The current Ebola outbreak that started in March of last year in West Africa has caught the attention of the world. The deaths attributed to this disease during the last year have now surpassed all of the other known Ebola outbreaks combined. As of March 4, 2015, the World Health Organization (WHO) has reported 23,934 total confirmed cases of Ebola, with 9,792 cumulative deaths. In the three hardest hit countries; Guinea, Liberia, and Sierra Leone, 491 of these deaths were health workers caring for sick patients.
While Africa has undoubtedly been the most affected, Ebola is no longer a disease with borders, as the Centers for Disease Control and Prevention (CDC) confirmed the first laboratory-verified case of Ebola in the United States on September 30, 2014, in a man who traveled to Dallas, Texas, from Liberia. He died on October 8, 2014, and subsequently, two health-care workers at Texas Presbyterian Hospital tested positive for Ebola. A fourth case, in a physician who had served with Doctors Without Borders, was confirmed in New York City. Though he diligently tracked his exposure risk this physician still was infected by the virus. His personal account of his experience is worth reading.1
Several therapies to treat or prevent Ebola are under development, though none have passed phase I development.2 Largely, our ability to develop and test novel therapies for subsequent clinical trials is based on small animal models of disease. Advances in Ebola research have been slowed by the lack of an appropriate small animal model, leaving only animal models such as non-human primates (NHP) that are considerably more expensive, lack the plethora of tools and reagents that we can use with rodents, and are often mired with ethical concerns. To infect mice with Ebola, researchers have used a mouse-adapted strain of Ebola Zaire, which was formed by infecting newborn mice with Ebola and serially passaging the virus in progressively older suckling mice, eventually obtaining a plaque-purified virus that was lethal for adult mice.3 However, while the adult mice can be infected, they die very quickly and don’t demonstrate the classic symptoms of disease that are exhibited in human infection.
Last October, a report in Science4 out of the Katze lab from the University of Washington was able to recapitulate many of the human disease symptoms, by infecting a genetically diverse strain of mice from the Collaborative Cross mouse,5 which was generated from founders from five classical inbred strains. While traditional laboratory mice represent approximately 15 percent of the genetic variability in mice, the Collaborative Cross strains capture roughly 90 percent of the common genetic variation amongst the three subspecies of mice. Using these genetically diverse mice resulted in some infected animals with symptoms, such as hemorrhagic disease or fatal hepatitis, similar to what is observed in man. However, this model was still only possible with mouse-adapted virus and not with the actual human strain.

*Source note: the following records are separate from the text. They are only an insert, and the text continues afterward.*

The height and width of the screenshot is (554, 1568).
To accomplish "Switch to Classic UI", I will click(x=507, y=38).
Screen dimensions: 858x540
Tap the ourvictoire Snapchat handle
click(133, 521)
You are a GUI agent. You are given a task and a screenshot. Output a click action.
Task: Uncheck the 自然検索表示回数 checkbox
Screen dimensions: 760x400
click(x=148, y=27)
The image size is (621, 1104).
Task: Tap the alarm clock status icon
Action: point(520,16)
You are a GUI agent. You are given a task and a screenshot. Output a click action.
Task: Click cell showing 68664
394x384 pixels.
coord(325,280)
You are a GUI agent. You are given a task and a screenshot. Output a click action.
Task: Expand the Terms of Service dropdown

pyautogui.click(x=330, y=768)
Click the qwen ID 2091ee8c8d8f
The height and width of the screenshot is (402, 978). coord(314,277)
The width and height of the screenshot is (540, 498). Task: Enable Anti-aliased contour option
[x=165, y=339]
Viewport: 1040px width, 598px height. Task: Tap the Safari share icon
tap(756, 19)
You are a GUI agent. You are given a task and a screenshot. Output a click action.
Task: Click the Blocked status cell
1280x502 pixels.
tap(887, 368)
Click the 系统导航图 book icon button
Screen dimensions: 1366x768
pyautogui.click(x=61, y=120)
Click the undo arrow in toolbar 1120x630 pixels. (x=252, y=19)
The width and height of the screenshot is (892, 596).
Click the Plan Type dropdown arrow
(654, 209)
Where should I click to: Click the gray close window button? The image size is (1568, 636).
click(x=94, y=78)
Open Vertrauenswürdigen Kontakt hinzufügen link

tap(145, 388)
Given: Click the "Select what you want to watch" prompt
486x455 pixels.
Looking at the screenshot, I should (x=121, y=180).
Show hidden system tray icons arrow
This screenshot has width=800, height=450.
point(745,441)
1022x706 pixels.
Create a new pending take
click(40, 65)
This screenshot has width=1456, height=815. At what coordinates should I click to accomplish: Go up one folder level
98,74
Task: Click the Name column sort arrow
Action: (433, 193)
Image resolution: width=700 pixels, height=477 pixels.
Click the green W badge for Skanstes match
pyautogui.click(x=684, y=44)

A new report published in the Journal of Virology from Dr. Anja Lüdtke and colleagues from the Heinrich Pette Institute, Leibniz Institute for Experimental Virology in Germany, describes a mouse model now capable of being infected with the human variant of Ebola Zaire. To accomplish this model, the research team took advantage of an immunodeficient mouse strain, NSG, and irradiated and subsequently transplanted these mice with human CD34+ cells. After eight to 12 weeks post-transplantation, these mice then had a functioning human hematopoietic system with fully differentiated human lymphocytes and myeloid cells. Depending on the individual transplantation, mice varied in their degree of human chimerism, and were separated into a “low” engraftment group (20% to 40% human chimerism) and a “high” engraftment group (>40% human chimerism). These groups of mice were infected with the human Ebola Zaire virus, resulting in death in 75 percent of the low group and 100 percent of the high group by day 20 post-infection. As is observed in human disease, both groups of infected mice had high viremia, with blood viral titers of up to 105 focus-forming units (FFU)/mL at the peak of disease. Intriguingly, necropsies of infected mice showed liver steatosis, and in one animal, the authors observed areas of focal hemorrhage and necrosis in the liver. Splenomegaly was also seen in the Ebola-infected mice, along with considerable lymphocyte infiltrates in the spleen and lipid droplet deposits in the liver.
This demonstration of a humanized mouse capable of being infected with human Ebola Zaire represents the first small animal model of the disease that reproduces the typical features of Ebola infection in humans, including viremia, cell damage, liver steatosis, signs of hemorrhage, and lethality. This study adds to the growing list of humanized mouse models to study infections,6,7 including the humanized BLT (bone marrow, liver, and thymus) mouse now used for HIV research, that will help to reduce the amount of expensive and limited NHP research typically used in these fields. Given the presence of a human immune system capable of being infected with the human virus, this new mouse model of Ebola disease may serve as a viable research tool for preclinical development of novel antivirals and vaccines to combat this deadly epidemic.
Dr. Hoggatt indicated no relevant conflicts of interest.